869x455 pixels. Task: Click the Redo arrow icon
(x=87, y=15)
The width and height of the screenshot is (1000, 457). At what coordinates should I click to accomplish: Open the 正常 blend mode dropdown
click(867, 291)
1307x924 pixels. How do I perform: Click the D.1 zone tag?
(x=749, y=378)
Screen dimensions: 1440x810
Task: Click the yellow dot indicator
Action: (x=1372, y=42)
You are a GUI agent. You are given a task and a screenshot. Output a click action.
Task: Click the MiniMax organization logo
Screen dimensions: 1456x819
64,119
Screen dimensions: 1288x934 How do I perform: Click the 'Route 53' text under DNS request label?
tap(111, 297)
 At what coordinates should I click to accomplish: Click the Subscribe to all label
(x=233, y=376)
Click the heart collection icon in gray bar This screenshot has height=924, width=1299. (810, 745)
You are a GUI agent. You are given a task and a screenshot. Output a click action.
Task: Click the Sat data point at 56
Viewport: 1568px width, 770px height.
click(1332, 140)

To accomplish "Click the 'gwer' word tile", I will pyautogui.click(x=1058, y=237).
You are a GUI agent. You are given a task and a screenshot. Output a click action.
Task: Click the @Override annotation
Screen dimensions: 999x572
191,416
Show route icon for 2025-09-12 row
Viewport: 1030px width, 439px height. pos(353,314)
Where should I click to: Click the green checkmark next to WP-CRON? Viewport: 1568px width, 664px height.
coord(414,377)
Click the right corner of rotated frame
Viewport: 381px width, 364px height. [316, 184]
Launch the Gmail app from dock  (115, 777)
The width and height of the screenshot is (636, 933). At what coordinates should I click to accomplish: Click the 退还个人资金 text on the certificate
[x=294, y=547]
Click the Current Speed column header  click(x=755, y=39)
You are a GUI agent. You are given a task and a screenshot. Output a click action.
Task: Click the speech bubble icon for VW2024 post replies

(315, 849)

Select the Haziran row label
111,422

### DO THIS
Can you swap "GUI agent" for "screen assistant" everywhere in the listing above and give it again with nothing else changed?

### SOLUTION TO THE EXERCISE
869x455 pixels. Task: Click the Redo arrow icon
(x=87, y=15)
The width and height of the screenshot is (1000, 457). At what coordinates should I click to accomplish: Open the 正常 blend mode dropdown
click(867, 291)
1307x924 pixels. How do I perform: Click the D.1 zone tag?
(x=749, y=378)
Screen dimensions: 1440x810
Task: Click the yellow dot indicator
Action: (x=1372, y=42)
You are a screen assistant. You are given a task and a screenshot. Output a click action.
Task: Click the MiniMax organization logo
Screen dimensions: 1456x819
64,119
Screen dimensions: 1288x934 How do I perform: Click the 'Route 53' text under DNS request label?
tap(111, 297)
 At what coordinates should I click to accomplish: Click the Subscribe to all label
(x=233, y=376)
Click the heart collection icon in gray bar This screenshot has height=924, width=1299. (810, 745)
You are a screen assistant. You are given a task and a screenshot. Output a click action.
Task: Click the Sat data point at 56
Viewport: 1568px width, 770px height.
click(1332, 140)

To accomplish "Click the 'gwer' word tile", I will pyautogui.click(x=1058, y=237).
You are a screen assistant. You are given a task and a screenshot. Output a click action.
Task: Click the @Override annotation
Screen dimensions: 999x572
191,416
Show route icon for 2025-09-12 row
Viewport: 1030px width, 439px height. pos(353,314)
Where should I click to: Click the green checkmark next to WP-CRON? Viewport: 1568px width, 664px height.
coord(414,377)
Click the right corner of rotated frame
Viewport: 381px width, 364px height. [316, 184]
Launch the Gmail app from dock  (115, 777)
The width and height of the screenshot is (636, 933). At what coordinates should I click to accomplish: Click the 退还个人资金 text on the certificate
[x=294, y=547]
Click the Current Speed column header  click(x=755, y=39)
You are a screen assistant. You are given a task and a screenshot. Output a click action.
Task: Click the speech bubble icon for VW2024 post replies

(315, 849)

Select the Haziran row label
111,422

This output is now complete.